Les réactions politiques au discours de François Fillon

Ce mercredi 1er mars, François Fillon a annoncé qu'il irait jusqu'au
bout malgré sa mise en examen

Ce mercredi 1er mars 2017, François Fillon a annoncé avoir reçu une convocation des juges d’instruction en vue d’une mise en examen. Un rebondissement qui, contrairement à ce qu’il avait déclaré au mois de janvier, ne remet pas en cause sa candidature à l’élection présidentielle.

A droite, un discours qui fait des vagues

Dans la ligné du discours de François Fillon, certains à droite ont choisi de dénoncer un acharnement de la justice, à l’instar du député de Paris Bernard Debré, selon lequel « on veut l'empêcher d'être candidat et il a raison de continuer. Ce n'est pas un complot mais je me pose la question s'il n'y a pas de la part de justice un acharnement disproportionné », ou du président du Sénat, Gérard Larcher, qui considère qu’« il n'appartient pas à un magistrat seul de décider que les électeurs ont tort ». Nadine Morano, interrogée par BFM TV, a déclaré qu’il fallait « respecter son choix de se battre ».
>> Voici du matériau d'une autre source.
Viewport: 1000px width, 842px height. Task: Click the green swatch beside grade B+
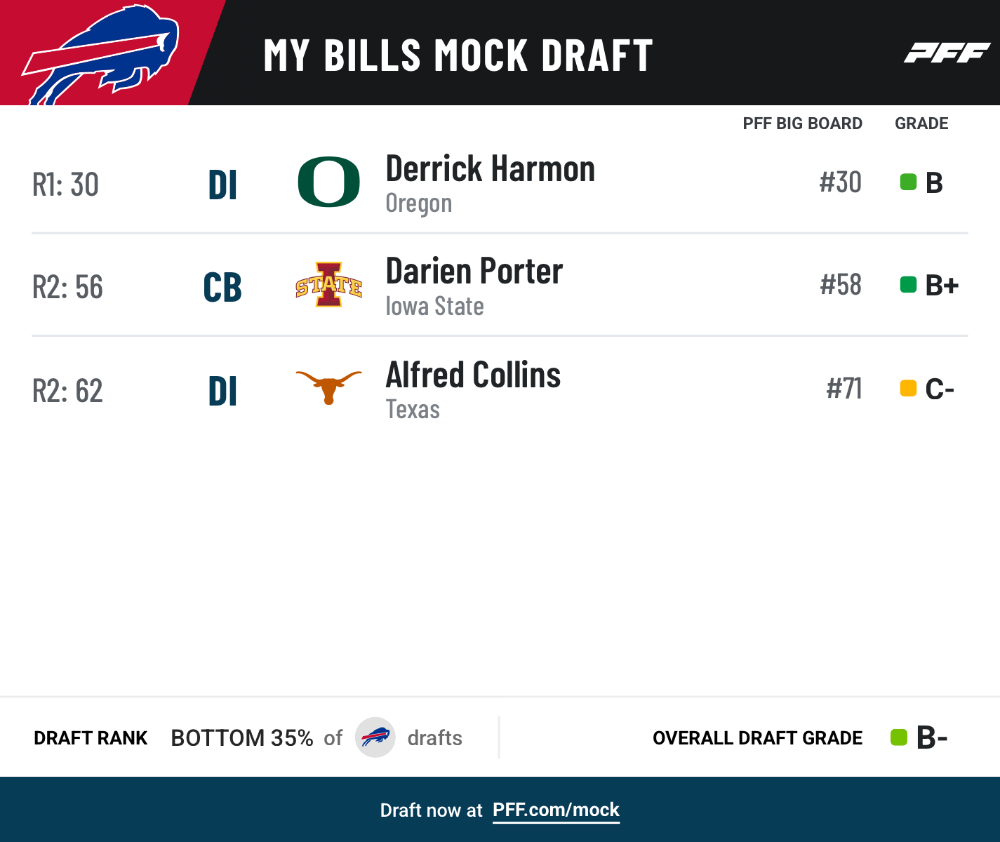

Bruno Le Maire, représentant pour les affaires européennes et internationales pour la campagne de François Fillon, a quant à lui choisi de quitter ses fonctions, reprochant notamment au candidat de ne pas avoir tenu sa parole alors qu’il avait annoncé en janvier qu’il retirerait sa candidature à la présidentielle en cas de mise en examen. Même désaveu du côté de l’UDI qui a annoncé « suspendre » sa participation à la campagne de François Fillon, par le biais de son président, Jean-Christophe Lagarde.

Les réactions des candidats à l’élection présidentielle

En campagne à Trébeurden dans les Côtes d’Armor, Benoît Hamon a dénoncé une « incroyable violence » des propos de François Fillon « à l’égard des magistrats et de la justice », affirmant que « le feuilleton des affaires » impliquant François Fillon « rend médiocre cette campagne présidentielle ». C’est aussi depuis la Bretagne que Jean-Luc Mélenchon a commenté le discours de François Fillon, déclarant avoir de la « peine » pour ses « compatriotes qui auraient le droit d'avoir un candidat qui puisse être présentable ».
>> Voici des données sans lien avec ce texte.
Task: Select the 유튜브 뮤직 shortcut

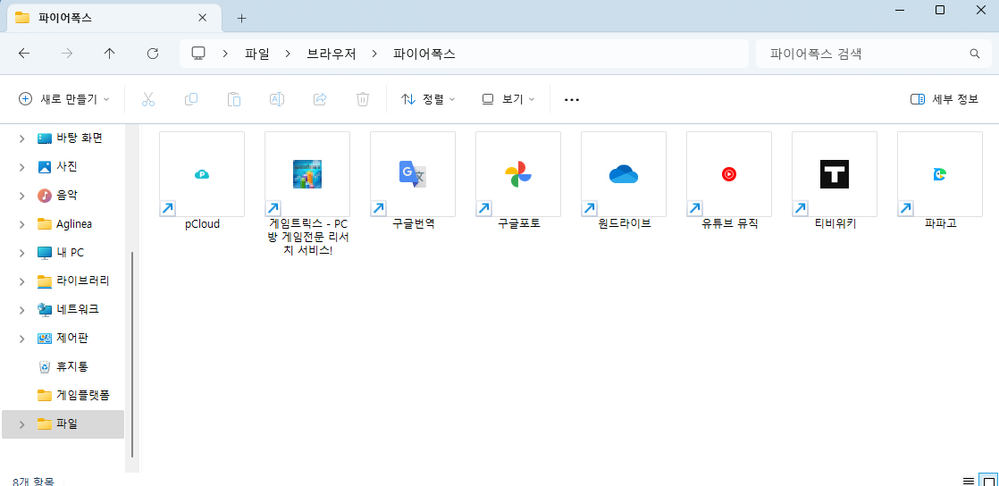Action: (x=729, y=174)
Au Front national, Florian Philippot dénonce un coup de com’ et pointe les incohérences de François Fillon « Je vois également un paradoxe, une incohérence dans les propos de M. Fillon quand il parle d’assassinat politique et qu’il participe de cet assassinat. Il ne peut plus faire campagne sur le fond ». Emmanuel Macron a quant à lui dénoncé une « perte de nerfs » ou de « sens des réalités » du candidat de la droite, se déclarant par ailleurs opposé à « une trêve judiciaire ».